La idea cobra mayor fuerza y ya no es del desagrado de FIFA.

Por primera vez en la historia de las Copas del Mundo de Futbol, la mayor fiesta de este deporte cambiaría de fecha y se jugaría en invierno.

En una entrevista que publicó el diario alemán “Tagesspiegel”, el vicepresidente de la FIFA, Ali bin Al Hussein indicó que el cambio de fechas para el torneo es preferible, aunque la decisión final la tendrá el país organizador.

Para evitar las altas temperaturas de Qatar, el evento futbolístico movería su fecha.

Con este cambio, los países calificados se verían forzados a ajustar su programación de trabajo, ya que tradicionalmente el torneo se disputa en verano, cuando la mayoría de los torneos locales acabaron o están por hacerlo.

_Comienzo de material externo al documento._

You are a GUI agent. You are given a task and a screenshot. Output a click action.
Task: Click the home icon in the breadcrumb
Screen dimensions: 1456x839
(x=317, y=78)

Esta decisión, que no es vista como una locura por FIFA, tendría consecuencias en todas las ligas del planeta.

La opción que existe y se analiza es mover el torneo a finales de diciembre o principios de enero, algo que nunca antes ha sucedido.

Hasta ahora se han disputado 772 partidos de Copa Mundial, todos se jugaron en verano o días antes de que entrara esta estación.

En mayo se han realizado 23 juegos, en junio 623 y en julio 126.

Las temperaturas en Doha, la capital catarí, en enero oscilan normalmente entre los 12 y los 21 grados centígrados, pero en julio y agosto, meses en los que se disputaría la competencia, llegan a elevarse hasta los 41 grados en promedio, con máximas registradas de hasta 59 grados.

La celebración entre diciembre y enero del Mundial de 2022 apenas afectaría al desarrollo de competencias nacionales como la Bundesliga, que tradicionalmente tiene una pausa durante cinco semanas en invierno.

El Mundial tiene una duración de cuatro semanas.

Si Alemania no tendría mayores problemas, existen otros torneos que sí tendrían que sufrir cambios o ajustes, como la Liga Premiere de Inglaterra y la liga española, que sólo descansan dos semanas en invierno.

También tendría que reajustarse el Mundial de Clubes, que se disputa en diciembre.

En el caso de México podría no haber muchos problemas en cuanto a la calendarización, pero sí

en cuanto a la preparación de la Selección Nacional.

Esta decisión aumenta las críticas hacia Qatar como sede del evento, las cuales iniciaron por la escasa tradición futbolística del emirato, sus necesidades de infraestructuras y su clima, poco compatible con la práctica deportiva.

La decisión aún no está tomada, pero las posibilidades de que en 2022 se juegue en invierno son muchas.